* What you have to do *
Scan the entries below for the word "field" and copy every line where it turns up.
___ Material for this exercise
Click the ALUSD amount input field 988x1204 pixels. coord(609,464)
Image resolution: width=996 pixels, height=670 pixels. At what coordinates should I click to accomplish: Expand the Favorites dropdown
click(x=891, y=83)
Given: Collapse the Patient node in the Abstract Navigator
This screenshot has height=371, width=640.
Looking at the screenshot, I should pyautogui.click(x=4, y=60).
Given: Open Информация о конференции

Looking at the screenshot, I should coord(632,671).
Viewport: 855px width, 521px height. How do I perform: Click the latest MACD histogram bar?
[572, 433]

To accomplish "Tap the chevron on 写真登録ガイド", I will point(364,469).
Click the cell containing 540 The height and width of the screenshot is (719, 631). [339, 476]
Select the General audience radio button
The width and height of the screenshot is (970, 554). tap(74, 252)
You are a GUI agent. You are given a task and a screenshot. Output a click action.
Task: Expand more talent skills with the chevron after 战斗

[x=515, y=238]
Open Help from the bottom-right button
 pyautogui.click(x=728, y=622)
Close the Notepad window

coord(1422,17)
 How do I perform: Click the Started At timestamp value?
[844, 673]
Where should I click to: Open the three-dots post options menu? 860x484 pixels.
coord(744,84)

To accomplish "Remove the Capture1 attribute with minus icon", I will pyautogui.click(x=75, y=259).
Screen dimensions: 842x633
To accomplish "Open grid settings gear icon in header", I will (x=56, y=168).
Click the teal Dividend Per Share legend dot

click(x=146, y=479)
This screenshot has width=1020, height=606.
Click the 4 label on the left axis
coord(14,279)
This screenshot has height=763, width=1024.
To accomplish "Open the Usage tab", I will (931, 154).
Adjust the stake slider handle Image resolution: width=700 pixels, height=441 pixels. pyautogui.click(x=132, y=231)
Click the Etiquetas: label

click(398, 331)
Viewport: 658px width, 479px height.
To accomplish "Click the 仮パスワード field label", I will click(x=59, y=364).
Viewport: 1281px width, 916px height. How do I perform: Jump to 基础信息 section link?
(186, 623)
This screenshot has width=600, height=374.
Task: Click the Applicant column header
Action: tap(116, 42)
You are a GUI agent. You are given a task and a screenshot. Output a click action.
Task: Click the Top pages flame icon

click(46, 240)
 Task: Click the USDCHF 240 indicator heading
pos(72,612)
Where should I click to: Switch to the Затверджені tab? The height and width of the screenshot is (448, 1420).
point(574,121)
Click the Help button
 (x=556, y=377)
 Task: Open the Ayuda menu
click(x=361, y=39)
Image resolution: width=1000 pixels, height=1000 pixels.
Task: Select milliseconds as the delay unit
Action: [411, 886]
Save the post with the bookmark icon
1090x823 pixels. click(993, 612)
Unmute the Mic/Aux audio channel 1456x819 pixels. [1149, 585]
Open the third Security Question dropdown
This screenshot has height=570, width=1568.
______
* The answer *
Click the ALUSD amount input field 988x1204 pixels. coord(609,464)
To accomplish "Click the 仮パスワード field label", I will click(x=59, y=364).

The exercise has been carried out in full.